WHAT THE TASK REQUIRES: Every line in the listing should be set down again verbatim.

DATA SHOWN:
· · · ·

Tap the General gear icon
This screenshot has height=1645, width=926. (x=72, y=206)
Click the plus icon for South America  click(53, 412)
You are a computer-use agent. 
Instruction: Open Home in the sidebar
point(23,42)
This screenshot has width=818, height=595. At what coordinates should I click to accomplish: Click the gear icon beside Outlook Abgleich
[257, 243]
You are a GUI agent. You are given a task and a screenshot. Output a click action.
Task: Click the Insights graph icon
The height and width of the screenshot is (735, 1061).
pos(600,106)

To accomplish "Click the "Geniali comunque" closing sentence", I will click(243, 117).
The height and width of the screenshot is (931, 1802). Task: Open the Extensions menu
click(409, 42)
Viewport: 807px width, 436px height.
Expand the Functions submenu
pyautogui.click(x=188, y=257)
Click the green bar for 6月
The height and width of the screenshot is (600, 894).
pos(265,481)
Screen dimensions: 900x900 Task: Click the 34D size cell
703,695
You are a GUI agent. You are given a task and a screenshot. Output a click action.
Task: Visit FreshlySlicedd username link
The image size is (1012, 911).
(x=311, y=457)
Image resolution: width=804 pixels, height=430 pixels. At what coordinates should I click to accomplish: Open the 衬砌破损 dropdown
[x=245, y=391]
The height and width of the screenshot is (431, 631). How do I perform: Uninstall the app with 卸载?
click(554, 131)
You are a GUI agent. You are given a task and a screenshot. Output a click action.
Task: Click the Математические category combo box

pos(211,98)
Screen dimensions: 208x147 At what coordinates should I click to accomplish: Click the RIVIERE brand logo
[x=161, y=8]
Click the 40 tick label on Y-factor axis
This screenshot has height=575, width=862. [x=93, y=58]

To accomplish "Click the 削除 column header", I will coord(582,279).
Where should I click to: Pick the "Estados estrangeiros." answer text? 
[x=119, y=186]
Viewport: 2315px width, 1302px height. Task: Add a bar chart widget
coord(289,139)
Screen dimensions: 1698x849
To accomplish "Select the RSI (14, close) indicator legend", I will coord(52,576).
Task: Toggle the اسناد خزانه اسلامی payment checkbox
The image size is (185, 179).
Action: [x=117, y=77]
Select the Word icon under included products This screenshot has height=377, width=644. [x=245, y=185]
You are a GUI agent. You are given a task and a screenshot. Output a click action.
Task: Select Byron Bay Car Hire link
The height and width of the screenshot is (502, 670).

· · · ·

WRITTEN RESPONSE:
Tap the General gear icon
This screenshot has height=1645, width=926. (x=72, y=206)
Click the plus icon for South America  click(53, 412)
You are a computer-use agent. 
Instruction: Open Home in the sidebar
point(23,42)
This screenshot has width=818, height=595. At what coordinates should I click to accomplish: Click the gear icon beside Outlook Abgleich
[257, 243]
You are a GUI agent. You are given a task and a screenshot. Output a click action.
Task: Click the Insights graph icon
The height and width of the screenshot is (735, 1061).
pos(600,106)

To accomplish "Click the "Geniali comunque" closing sentence", I will click(243, 117).
The height and width of the screenshot is (931, 1802). Task: Open the Extensions menu
click(409, 42)
Viewport: 807px width, 436px height.
Expand the Functions submenu
pyautogui.click(x=188, y=257)
Click the green bar for 6月
The height and width of the screenshot is (600, 894).
pos(265,481)
Screen dimensions: 900x900 Task: Click the 34D size cell
703,695
You are a GUI agent. You are given a task and a screenshot. Output a click action.
Task: Visit FreshlySlicedd username link
The image size is (1012, 911).
(x=311, y=457)
Image resolution: width=804 pixels, height=430 pixels. At what coordinates should I click to accomplish: Open the 衬砌破损 dropdown
[x=245, y=391]
The height and width of the screenshot is (431, 631). How do I perform: Uninstall the app with 卸载?
click(554, 131)
You are a GUI agent. You are given a task and a screenshot. Output a click action.
Task: Click the Математические category combo box

pos(211,98)
Screen dimensions: 208x147 At what coordinates should I click to accomplish: Click the RIVIERE brand logo
[x=161, y=8]
Click the 40 tick label on Y-factor axis
This screenshot has height=575, width=862. [x=93, y=58]

To accomplish "Click the 削除 column header", I will coord(582,279).
Where should I click to: Pick the "Estados estrangeiros." answer text? 
[x=119, y=186]
Viewport: 2315px width, 1302px height. Task: Add a bar chart widget
coord(289,139)
Screen dimensions: 1698x849
To accomplish "Select the RSI (14, close) indicator legend", I will coord(52,576).
Task: Toggle the اسناد خزانه اسلامی payment checkbox
The image size is (185, 179).
Action: [x=117, y=77]
Select the Word icon under included products This screenshot has height=377, width=644. [x=245, y=185]
You are a GUI agent. You are given a task and a screenshot. Output a click action.
Task: Select Byron Bay Car Hire link
The height and width of the screenshot is (502, 670).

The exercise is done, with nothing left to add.